§ Work to do
Rewrite the lines of the records below as a numbered list, skipping any blank lines and leaving out the pictures.
# Start of Supplied information
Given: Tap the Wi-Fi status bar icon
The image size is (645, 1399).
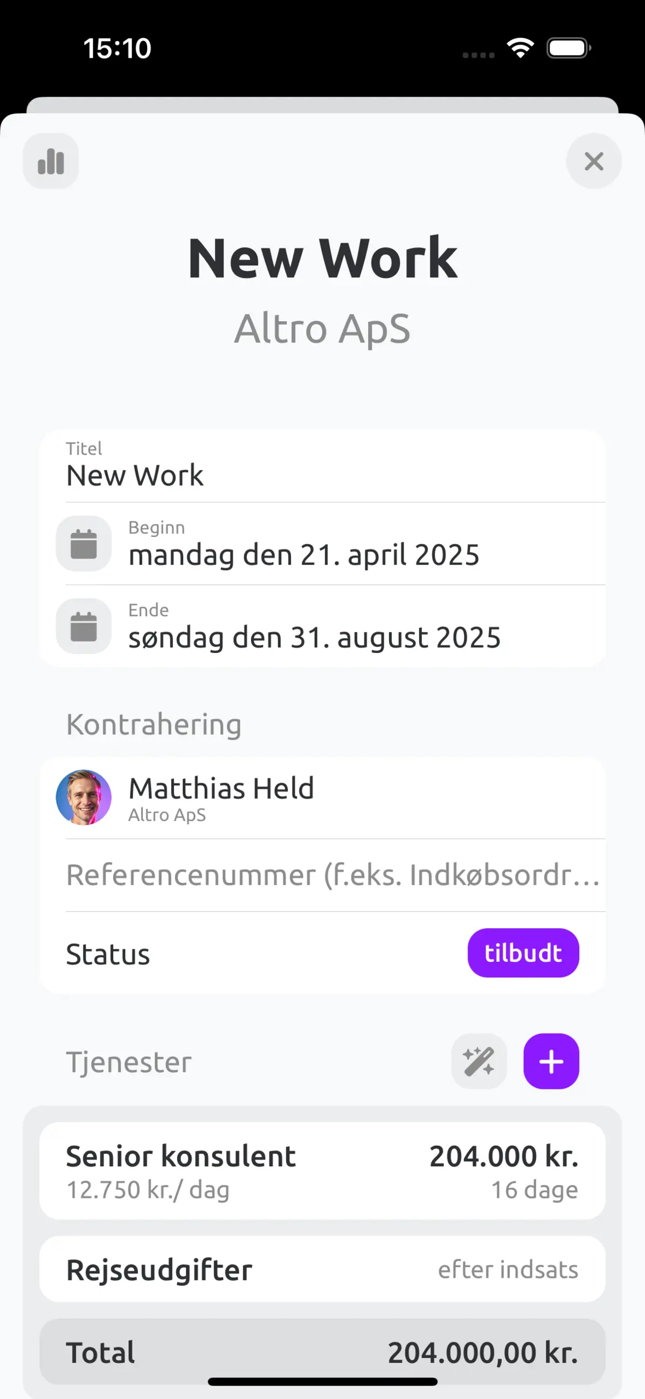Looking at the screenshot, I should [520, 48].
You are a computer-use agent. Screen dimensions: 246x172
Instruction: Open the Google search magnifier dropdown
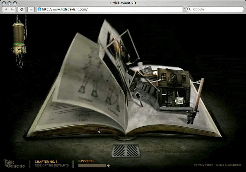(189, 9)
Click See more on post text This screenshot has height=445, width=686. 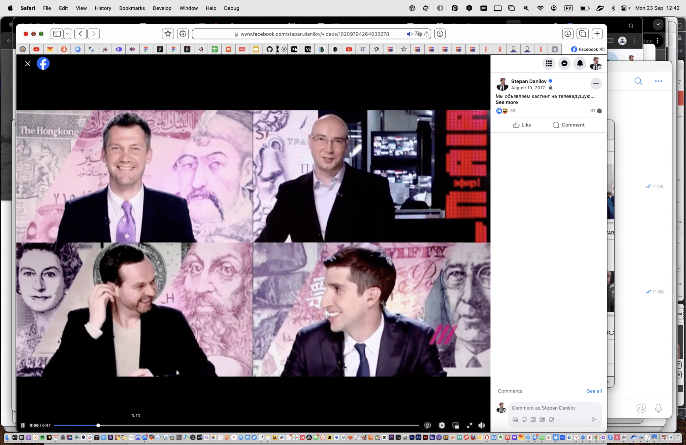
# End of Supplied information
§ Complete output
1. Given: Tap the Wi-Fi status bar icon
2. The image size is (645, 1399).
3. Looking at the screenshot, I should [520, 48].
4. You are a computer-use agent. Screen dimensions: 246x172
5. Instruction: Open the Google search magnifier dropdown
6. (189, 9)
7. Click See more on post text This screenshot has height=445, width=686. 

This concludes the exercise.